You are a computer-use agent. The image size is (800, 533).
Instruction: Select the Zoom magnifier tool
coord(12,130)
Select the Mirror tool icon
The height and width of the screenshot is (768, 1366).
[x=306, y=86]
------------------------------------------------------------------------
All entries given above are to be printed again exactly.

> [RESPONSE TO THE TASK]:
You are a computer-use agent. The image size is (800, 533).
Instruction: Select the Zoom magnifier tool
coord(12,130)
Select the Mirror tool icon
The height and width of the screenshot is (768, 1366).
[x=306, y=86]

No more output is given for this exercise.